In the old days, battle in .hack was straightforward; there were six character classes, which admittedly sometimes felt like too few, but at least they made sense. Twin Blades carried two blades, Heavy Axemen carried axes, and the biggest leap you had to make was realising that Wave was pretty much the equivalent of elemental magic. These days, we have all kinds of new classes such as Steam Gunner, Dance Macabre and Harvest, and it seems to be pretty much left to us to figure out what they all mean. Harvest, for example, seems to be the new name for Wavemasters, and you just have to wonder- why replace a perfectly good term with one that has little meaning in this context?
And then we come to Multiweapons, the new class introduced just to ensure that players of GU aren’t stuck as Twin Blades all the time (not that I personally minded playing as Kite). However, this makes me wonder- surely a class that lets you use all weapon types is superior to one that limits you to a single type? And, assuming that you don’t take too much of a hit in stats for being ‘jack of all trades, master of none’, why is such a little used character class when it sounds so useful? The whole thing smacks of gimmick.

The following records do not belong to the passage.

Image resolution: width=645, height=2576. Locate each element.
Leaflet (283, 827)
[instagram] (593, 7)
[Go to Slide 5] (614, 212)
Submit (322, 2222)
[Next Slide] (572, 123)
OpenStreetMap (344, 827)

Poor Ovan, he’s been lugging that oven around for weeks and it doesn’t even seem to have any purpose in battle. Instead, as a steam gunner, he gets to wield a firearm in his other hand, although this does hold some measure of satisfaction when Ender finds herself on the receiving end of his still, er, attack.
The legendary black Multiweapon, or so the BBS said in episode three…so far we haven’t seen him use anything other than his twin blades. He’s the main character so I really should have more to say about him, but as it stands, there isn’t anything to add.
Shino and Tabby
They seemed to be getting owned in the battle against Ender’s party, but then Shino was able to pull out the “Plot Necessity” special attack and suddenly defeat the nameless fuglies.
Ender and the Fuglies
Thankfully, not a new band, but rather Ender and her team of hooded Twin Blades. Since Fat Guy has been cut out of the loop, Ender is now Naobi’s right hand fugly, however during their conversations, she always seems to be fingering her knife behind her back. Is it just a ‘character trait’, or does she plan to betray Naobi at some point? It barely matters, all viewers want is for her to be removed from our screens as soon as possible.
Fat Guy and Sakisaka
The two of them had to face off for the final spice, and whilst Fat Guy looked to a member of the Sumo class, he actually seems to be a book-type mage (obviously taking his lead from the HxH Greed Island OVAs). His greatest moments occur offscreen, however, and as his power is to get the plot moving, he must also be bound by its necessities.
End of the cooking arc
And so, as the episode draws to a close, Ovan manages to cook his stew successfully and step into a new arc. Conveniently, enough, Ender’s team manage to step through also, whilst Naobi somehow manages to get there ahead of anyone without once picking up a saucepan.